I walked out of the store and determined I'd speak up by writing a letter to the editor of the paper. So I did. I'd have to read microfilm to find that letter back, but it's clear to me that times have changed.
Demographically, the Spanish-language billboard on the south end makes all kinds of sense. In the last 20 years, the town's Hispanic population has grown far, far beyond the number anyone who lived in what was once a little fortress of Dutch Americans could have imagined. Seasonscenter.org is speaking (in Spanish) to a significant chunk of the population today.
Culturally, however, that billboard is shocking. This is the land of Congressman Steve King--of "calves like melons" fame. In no area of the Kingdom was last November's vote so totally his. It would be presumptuous of me to say he would have seconded that checkout girl's annoyance, but his rhetoric on immigration certainly suggests he would. Our King is in Trump's camp or Trump's in his.
It just doesn't seem long ago that forces on the right were braying about making English the state's official language, a dog whistle for racism. They may well have won that one--I don't even know. Obviously--look at the billboard--few care. What I know is that seeing this Spanish billboard on the outskirts of town yesterday was a jaw-dropper.

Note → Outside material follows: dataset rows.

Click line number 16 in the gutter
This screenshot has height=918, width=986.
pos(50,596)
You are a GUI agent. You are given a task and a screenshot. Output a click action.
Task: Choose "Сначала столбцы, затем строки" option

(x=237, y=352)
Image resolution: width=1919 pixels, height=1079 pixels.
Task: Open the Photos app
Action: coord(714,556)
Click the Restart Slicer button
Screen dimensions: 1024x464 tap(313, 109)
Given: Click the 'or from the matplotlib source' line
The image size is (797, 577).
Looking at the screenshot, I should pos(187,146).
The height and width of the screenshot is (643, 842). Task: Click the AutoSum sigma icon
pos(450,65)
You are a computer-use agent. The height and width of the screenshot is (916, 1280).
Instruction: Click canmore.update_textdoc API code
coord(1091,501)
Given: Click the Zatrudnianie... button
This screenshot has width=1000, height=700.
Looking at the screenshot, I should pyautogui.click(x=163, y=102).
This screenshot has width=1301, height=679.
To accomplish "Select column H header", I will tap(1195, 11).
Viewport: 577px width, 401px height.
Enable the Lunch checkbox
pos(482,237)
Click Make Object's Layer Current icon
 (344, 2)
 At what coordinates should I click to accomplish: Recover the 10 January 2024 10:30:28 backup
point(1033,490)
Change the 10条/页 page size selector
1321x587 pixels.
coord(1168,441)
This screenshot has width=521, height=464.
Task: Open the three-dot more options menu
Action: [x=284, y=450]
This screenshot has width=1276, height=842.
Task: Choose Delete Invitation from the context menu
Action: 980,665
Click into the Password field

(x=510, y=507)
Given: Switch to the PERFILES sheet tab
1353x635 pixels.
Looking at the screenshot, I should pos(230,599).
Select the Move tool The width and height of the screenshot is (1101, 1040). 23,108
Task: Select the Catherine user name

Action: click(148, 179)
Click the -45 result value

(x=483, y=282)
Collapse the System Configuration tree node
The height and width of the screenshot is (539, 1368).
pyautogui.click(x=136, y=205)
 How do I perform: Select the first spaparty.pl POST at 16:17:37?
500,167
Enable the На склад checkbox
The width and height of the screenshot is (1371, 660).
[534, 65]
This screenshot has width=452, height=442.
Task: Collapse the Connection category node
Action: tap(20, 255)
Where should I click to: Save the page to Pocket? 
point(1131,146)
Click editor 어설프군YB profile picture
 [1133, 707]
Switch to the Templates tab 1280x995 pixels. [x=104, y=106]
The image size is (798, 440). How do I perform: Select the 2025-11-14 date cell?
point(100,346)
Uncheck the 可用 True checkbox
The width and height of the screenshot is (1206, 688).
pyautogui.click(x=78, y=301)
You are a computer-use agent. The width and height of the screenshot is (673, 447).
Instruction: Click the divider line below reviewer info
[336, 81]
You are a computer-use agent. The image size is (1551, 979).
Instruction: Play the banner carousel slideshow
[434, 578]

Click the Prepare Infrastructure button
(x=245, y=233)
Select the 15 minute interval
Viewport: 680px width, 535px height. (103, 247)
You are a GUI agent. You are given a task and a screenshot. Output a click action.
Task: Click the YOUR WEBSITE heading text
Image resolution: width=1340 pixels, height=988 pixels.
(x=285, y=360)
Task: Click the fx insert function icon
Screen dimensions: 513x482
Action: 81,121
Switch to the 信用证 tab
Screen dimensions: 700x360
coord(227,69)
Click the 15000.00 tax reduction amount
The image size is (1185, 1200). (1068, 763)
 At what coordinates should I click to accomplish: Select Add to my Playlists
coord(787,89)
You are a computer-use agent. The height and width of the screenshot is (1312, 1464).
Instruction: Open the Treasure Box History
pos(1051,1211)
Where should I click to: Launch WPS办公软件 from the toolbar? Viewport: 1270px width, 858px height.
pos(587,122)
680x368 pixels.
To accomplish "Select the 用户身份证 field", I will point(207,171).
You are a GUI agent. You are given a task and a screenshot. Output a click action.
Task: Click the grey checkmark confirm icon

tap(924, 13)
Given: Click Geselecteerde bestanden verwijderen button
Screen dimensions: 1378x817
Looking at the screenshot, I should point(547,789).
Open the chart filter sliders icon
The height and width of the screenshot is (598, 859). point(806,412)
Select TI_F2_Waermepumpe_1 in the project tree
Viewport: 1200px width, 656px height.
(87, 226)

Twenty years ago, who in their right minds could have prophesied that by 2014 Sioux County, Iowa, would be ten percent Hispanic?
No one. But it happened.
Twenty years later, who in their right mind could have prophesied that the town of Sioux Center would hammer up a billboard advertising a great community resource in the Spanish language? Twenty years ago, Rep. King's legions would have spit and fumed just like that grocery store checkout.
Me? I think that startling billboard you see at the top of the page is a blessing, something, this Monday morning, for which to give thanks.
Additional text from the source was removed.